▸ **Instructions for the task**:
Give the data again in its entirety, exactly as provided.

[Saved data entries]
# # # # #

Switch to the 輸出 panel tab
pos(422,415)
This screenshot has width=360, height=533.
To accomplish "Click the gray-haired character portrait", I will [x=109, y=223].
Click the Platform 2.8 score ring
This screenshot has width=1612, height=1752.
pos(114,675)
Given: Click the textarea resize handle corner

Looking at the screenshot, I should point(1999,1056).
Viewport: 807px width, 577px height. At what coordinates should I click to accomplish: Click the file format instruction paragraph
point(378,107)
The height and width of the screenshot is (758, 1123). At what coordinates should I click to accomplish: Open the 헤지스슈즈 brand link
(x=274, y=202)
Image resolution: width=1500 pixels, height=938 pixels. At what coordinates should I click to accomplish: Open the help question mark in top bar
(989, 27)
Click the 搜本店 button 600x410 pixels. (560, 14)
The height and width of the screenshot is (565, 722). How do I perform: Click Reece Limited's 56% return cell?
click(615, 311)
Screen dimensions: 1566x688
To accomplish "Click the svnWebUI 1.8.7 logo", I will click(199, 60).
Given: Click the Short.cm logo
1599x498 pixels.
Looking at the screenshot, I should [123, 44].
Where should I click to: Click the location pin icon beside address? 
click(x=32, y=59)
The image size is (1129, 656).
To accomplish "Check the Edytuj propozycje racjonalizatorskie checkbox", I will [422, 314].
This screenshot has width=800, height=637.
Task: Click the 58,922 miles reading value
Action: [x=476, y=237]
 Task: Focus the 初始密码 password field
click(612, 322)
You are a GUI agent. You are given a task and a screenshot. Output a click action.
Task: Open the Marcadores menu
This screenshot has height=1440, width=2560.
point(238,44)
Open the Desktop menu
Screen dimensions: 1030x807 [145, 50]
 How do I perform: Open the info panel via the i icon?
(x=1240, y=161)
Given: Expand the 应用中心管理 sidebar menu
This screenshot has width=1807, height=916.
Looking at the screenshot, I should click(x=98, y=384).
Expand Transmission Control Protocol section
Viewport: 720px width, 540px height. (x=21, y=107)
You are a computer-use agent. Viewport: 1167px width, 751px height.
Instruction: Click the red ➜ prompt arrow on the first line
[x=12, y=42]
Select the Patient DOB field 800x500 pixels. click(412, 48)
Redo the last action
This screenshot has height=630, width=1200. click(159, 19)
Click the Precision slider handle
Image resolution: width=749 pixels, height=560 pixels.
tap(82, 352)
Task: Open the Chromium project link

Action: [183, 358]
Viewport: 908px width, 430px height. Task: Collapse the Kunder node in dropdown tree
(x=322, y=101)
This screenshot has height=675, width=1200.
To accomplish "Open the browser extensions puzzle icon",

# # # # #

▸ **Output below**:
Switch to the 輸出 panel tab
pos(422,415)
This screenshot has width=360, height=533.
To accomplish "Click the gray-haired character portrait", I will [x=109, y=223].
Click the Platform 2.8 score ring
This screenshot has width=1612, height=1752.
pos(114,675)
Given: Click the textarea resize handle corner

Looking at the screenshot, I should point(1999,1056).
Viewport: 807px width, 577px height. At what coordinates should I click to accomplish: Click the file format instruction paragraph
point(378,107)
The height and width of the screenshot is (758, 1123). At what coordinates should I click to accomplish: Open the 헤지스슈즈 brand link
(x=274, y=202)
Image resolution: width=1500 pixels, height=938 pixels. At what coordinates should I click to accomplish: Open the help question mark in top bar
(989, 27)
Click the 搜本店 button 600x410 pixels. (560, 14)
The height and width of the screenshot is (565, 722). How do I perform: Click Reece Limited's 56% return cell?
click(615, 311)
Screen dimensions: 1566x688
To accomplish "Click the svnWebUI 1.8.7 logo", I will click(199, 60).
Given: Click the Short.cm logo
1599x498 pixels.
Looking at the screenshot, I should [123, 44].
Where should I click to: Click the location pin icon beside address? 
click(x=32, y=59)
The image size is (1129, 656).
To accomplish "Check the Edytuj propozycje racjonalizatorskie checkbox", I will [422, 314].
This screenshot has width=800, height=637.
Task: Click the 58,922 miles reading value
Action: [x=476, y=237]
 Task: Focus the 初始密码 password field
click(612, 322)
You are a GUI agent. You are given a task and a screenshot. Output a click action.
Task: Open the Marcadores menu
This screenshot has height=1440, width=2560.
point(238,44)
Open the Desktop menu
Screen dimensions: 1030x807 [145, 50]
 How do I perform: Open the info panel via the i icon?
(x=1240, y=161)
Given: Expand the 应用中心管理 sidebar menu
This screenshot has width=1807, height=916.
Looking at the screenshot, I should click(x=98, y=384).
Expand Transmission Control Protocol section
Viewport: 720px width, 540px height. (x=21, y=107)
You are a computer-use agent. Viewport: 1167px width, 751px height.
Instruction: Click the red ➜ prompt arrow on the first line
[x=12, y=42]
Select the Patient DOB field 800x500 pixels. click(412, 48)
Redo the last action
This screenshot has height=630, width=1200. click(159, 19)
Click the Precision slider handle
Image resolution: width=749 pixels, height=560 pixels.
tap(82, 352)
Task: Open the Chromium project link

Action: [183, 358]
Viewport: 908px width, 430px height. Task: Collapse the Kunder node in dropdown tree
(x=322, y=101)
This screenshot has height=675, width=1200.
To accomplish "Open the browser extensions puzzle icon",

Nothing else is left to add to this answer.